La figure déjà mythique de Phil Spector fait ici l'objet d'un ouvrage jubilatoire et passionnant.

Parmi les diverses figures qui peuplent la vaste mythologie du rock'n roll, celle du producteur occupe une place à part : proche de la rock star dans son commerce avec l'argent et les modes de vie excessifs (drogue, alcool, sexe), il en constitue le revers invisible : homme de l'ombre, préférant l'obscurité des studios d'enregistrement aux feux éclatants de la scène, pygmalion cynique et manipulateur tenant sous son pouvoir le destin de starlettes interchangeables et éphémères. Certains d'entre eux passent pourtant — par conjoncture propice ou malentendu — le cap de la célébrité. Phil Spector est de ceux-là : dès la fin des années 50, il contribue à la genèse d'un certain nombre de gros hits, que ce soit pour des artistes reconnus (John Lennon, Ike & Tina Turner) ou bien de pures créations façonnées pour les besoins de quelques succès (le girls band The Ronettes), cependant que son travail de production (il est l'inventeur du wall of sound, mur de son, technique d'enregistrement visant à épaissir la masse sonore par empilement des couches) rencontre l'admiration de ses pairs et influence de façon déterminante le son des 60's. Il est également connu pour son inénarrable excentricité, sa propension à brandir très facilement un révolver lors de séances de studio tournant au vinaigre. Cette passion pour les armes à feu lui fut d'autant plus fatale que l'histoire du rock a voulu que les producteurs n'aient pas des destinées toujours clémentes : Joe Meek, ravagé par des affaires de racolage, met fin à ses jours en 1967, non sans avoir auparavant occis sa logeuse. Phil Spector quant à lui, au terme d'une longue carrière jalonnée de quelques traversées du désert, est reconnu en mai 2009, au terme d'un double procès ultra-médiatisé, coupable du meurtre de Lana Clarkson, le 3 février 2003, d'une balle de revolver dans la bouche.

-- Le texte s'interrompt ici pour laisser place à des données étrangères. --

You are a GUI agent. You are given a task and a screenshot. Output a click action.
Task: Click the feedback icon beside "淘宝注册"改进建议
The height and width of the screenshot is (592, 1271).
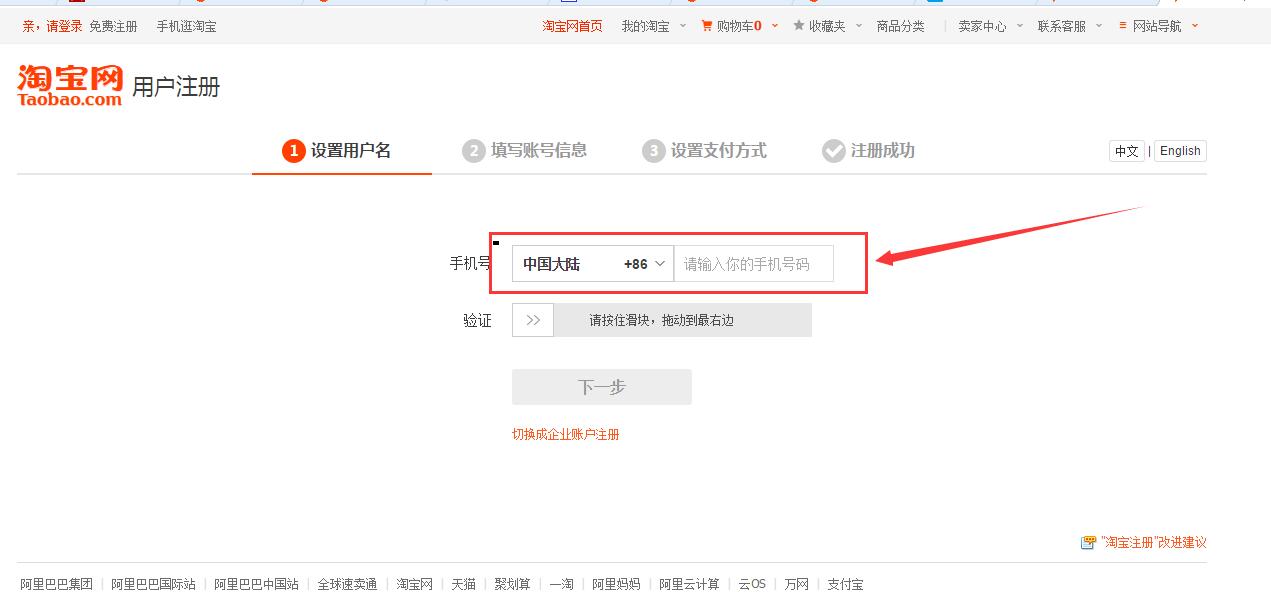click(1087, 542)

    Tel n'est pourtant pas le propos de Lost Album. Plutôt que de surfer sur l'actualité et son effet de buzz caractéristique, ce roman à quatre mains de Stéphane Legrand et Sébastien Lepajolec va puiser beaucoup plus loin la matière d'un portrait multifaces (fantasmé, forcément) du musicien. Lequel y est saisi pour ce qu'il est : une fiction de part en part, c'est-à-dire un tissu de discours qui, entre la factualité avérée, la légende (le « on dit que ») et le pur fantasme, constitue une figure, la fait tenir (en cela, ce livre n'a que faire de la peu stimulante antithèse fiction / réalité encore très prégnante dans les discours contemporains). Les 10 chapitres du roman, présentés comme autant de chansons d'un LP (avec indication de durée, découpage face A / face B) représentent en Spector, au travers du prisme de différents narrateurs-témoins, un « génie » dans toute son acception fantasmagorique, animé par une intransigeance délirante, une grandiloquence maniérée et une mégalomanie démesurée. Une écriture alerte, fourmillant de trouvailles verbales, allusions discrètes aux chansons de Spector, traits d'esprit souvent hilarants — qu'une seule lecture ne saurait épuiser — se meut avec aisance dans cet univers de clichés, ne cessant de mettre à distance, en sourdine, une narration que l'on devine se situer dans la temporalité de l'« après » (Afterpop est le nom de la collection, dirigée par Alexandre Civico, dont Lost Album est la première parution), l'« après-coup » d'un rock'n roll ne survivant que par une perpétuelle torsion sur lui-même, ses codes et ses structures. Au milieu du livre, une drolatique scène de dîner / défonce collective écrite comme un vaudeville pousse jusqu'à l'extrême cette logique de distanciation ; les deux auteurs s'y tiennent, avec une jubilatoire drôlerie et l'agilité de funambules au-dessus d'un gouffre béant, à la limite de ce seuil qui ferait basculer le texte entier vers la pure farce, la raillerie tournant à vide sur elle-même.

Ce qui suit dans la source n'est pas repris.